Ryan Fasha - Minggu, 29 Desember 2019 | 22:00 WIB

Cukup semprotkan cairan cleaner ke throttle body (TB) (Ryan Fasha - )

GridOto.com - Idealnya, membersihkan throttle body (TB) dilakukan setiap 10.000 kilometer sekali atau 6 bulan pemakaian mobil.

Akan tetapi masih banyak pemilik mobil yang mengacuhkan untuk membersihkan throttle body.

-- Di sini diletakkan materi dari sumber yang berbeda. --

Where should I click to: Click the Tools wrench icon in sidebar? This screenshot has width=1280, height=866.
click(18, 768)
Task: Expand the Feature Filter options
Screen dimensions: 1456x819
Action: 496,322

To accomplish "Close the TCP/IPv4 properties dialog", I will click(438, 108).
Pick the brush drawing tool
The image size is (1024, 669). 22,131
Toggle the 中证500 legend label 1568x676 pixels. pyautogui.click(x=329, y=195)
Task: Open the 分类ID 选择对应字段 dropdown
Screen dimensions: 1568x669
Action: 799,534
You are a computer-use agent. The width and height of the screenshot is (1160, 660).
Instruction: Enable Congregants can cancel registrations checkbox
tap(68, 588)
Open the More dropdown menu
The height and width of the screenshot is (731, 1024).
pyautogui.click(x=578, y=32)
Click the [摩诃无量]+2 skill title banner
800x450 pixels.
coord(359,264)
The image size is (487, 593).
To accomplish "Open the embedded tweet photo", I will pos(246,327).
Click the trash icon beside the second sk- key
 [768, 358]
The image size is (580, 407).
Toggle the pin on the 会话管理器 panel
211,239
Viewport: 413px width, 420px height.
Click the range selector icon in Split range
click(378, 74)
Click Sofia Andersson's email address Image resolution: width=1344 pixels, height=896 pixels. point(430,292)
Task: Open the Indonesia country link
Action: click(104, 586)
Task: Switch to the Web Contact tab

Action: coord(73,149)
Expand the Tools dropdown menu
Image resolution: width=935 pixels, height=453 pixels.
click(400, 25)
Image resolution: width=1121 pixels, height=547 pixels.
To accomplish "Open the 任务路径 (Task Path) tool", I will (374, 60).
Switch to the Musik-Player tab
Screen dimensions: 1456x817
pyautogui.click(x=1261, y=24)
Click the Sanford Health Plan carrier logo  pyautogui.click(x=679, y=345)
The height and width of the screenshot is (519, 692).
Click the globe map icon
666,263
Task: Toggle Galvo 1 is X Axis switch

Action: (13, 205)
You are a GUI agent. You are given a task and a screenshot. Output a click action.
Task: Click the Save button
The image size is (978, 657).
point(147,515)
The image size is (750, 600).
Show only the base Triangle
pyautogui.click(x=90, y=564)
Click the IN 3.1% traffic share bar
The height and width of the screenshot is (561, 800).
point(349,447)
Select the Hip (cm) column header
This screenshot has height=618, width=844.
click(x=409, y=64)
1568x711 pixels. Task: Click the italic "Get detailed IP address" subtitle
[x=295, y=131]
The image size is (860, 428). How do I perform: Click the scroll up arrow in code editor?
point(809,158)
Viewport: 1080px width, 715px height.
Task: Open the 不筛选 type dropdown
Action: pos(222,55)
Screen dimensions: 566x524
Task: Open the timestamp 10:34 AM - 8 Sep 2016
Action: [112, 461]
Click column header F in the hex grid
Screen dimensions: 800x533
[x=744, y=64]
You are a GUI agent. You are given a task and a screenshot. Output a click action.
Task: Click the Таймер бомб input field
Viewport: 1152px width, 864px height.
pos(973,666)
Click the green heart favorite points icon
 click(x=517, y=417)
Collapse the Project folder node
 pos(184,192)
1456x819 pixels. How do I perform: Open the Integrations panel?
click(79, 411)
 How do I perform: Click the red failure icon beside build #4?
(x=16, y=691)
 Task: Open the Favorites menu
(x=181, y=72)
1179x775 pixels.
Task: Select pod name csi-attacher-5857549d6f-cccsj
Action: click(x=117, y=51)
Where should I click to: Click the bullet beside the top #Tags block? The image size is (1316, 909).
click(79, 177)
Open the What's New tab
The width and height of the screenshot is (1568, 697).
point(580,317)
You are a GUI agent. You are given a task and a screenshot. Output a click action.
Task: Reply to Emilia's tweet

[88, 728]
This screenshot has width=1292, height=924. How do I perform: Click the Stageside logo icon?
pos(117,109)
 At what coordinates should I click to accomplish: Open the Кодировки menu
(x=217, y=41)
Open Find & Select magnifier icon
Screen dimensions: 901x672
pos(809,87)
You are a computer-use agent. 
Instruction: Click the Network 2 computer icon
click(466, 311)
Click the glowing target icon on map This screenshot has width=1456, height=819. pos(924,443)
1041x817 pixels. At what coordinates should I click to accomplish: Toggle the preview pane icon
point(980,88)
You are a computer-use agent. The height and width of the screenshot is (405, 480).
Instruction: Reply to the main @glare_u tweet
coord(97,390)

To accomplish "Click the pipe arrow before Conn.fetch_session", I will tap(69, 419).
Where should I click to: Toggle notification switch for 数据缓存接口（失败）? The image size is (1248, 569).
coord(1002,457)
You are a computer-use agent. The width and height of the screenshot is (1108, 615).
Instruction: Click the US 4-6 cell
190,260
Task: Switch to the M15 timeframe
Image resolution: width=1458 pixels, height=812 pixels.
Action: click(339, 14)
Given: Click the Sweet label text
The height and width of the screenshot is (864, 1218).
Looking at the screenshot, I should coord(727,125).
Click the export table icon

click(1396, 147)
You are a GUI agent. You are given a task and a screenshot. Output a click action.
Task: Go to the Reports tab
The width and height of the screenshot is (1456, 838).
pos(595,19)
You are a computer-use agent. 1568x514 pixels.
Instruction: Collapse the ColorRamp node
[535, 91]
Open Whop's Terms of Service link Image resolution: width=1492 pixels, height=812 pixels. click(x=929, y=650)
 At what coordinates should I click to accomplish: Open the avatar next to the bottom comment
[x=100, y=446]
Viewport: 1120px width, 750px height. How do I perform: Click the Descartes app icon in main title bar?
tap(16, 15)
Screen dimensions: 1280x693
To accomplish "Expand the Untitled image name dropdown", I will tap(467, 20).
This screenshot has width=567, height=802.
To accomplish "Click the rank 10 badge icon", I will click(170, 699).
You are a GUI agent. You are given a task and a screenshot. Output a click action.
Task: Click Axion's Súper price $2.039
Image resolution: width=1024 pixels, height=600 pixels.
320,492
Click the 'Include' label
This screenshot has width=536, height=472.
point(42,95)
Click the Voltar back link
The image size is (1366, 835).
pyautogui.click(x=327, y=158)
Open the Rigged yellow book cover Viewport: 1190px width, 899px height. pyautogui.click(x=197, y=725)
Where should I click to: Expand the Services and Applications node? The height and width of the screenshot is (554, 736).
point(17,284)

Bila throttle body terlalu kotor dan malas dibersihkan berkala, akan ada akibat yang cukup serius.

Ini disampaikan oleh Didi Ahadi, Technical Service Pat Toyota-Astra Motor yang mengungkapkan bahwa kotoran di TB yang enggak dibersihkan akan menyebabkan masalah di mobil.

"Kalau efek paling ringan qdalah tarikan mobil menjadi kurang responsif karena kotoran di throttle body yang mengganggu aliran udara yang masuk ke silinder," buka Didi.

Ryan/GridOto.com
permukaan kepala piston ditumpuki kerak karbon

(Baca Juga: Bersihkan Throttle Body Sebelum Turing, Bagian Ini Jangan Disemprot!)

"Selain itu, throttle body yang enggak pernah dibersihkan juga akan mengganggu kinerja sensor TPS (Throttle Position Sensor) dan sensor lainnya," tambahnya.

Kotoran yang menempel di throttle body dan dibiarkan menumpuk bahkan bisa merusak bagian jeroan mesin.

Kotoran yang menempel bisa terisap ke mesin dan membuat bagian silinder menjadi cepat kotor bahkan menimbulkan kerak karbon.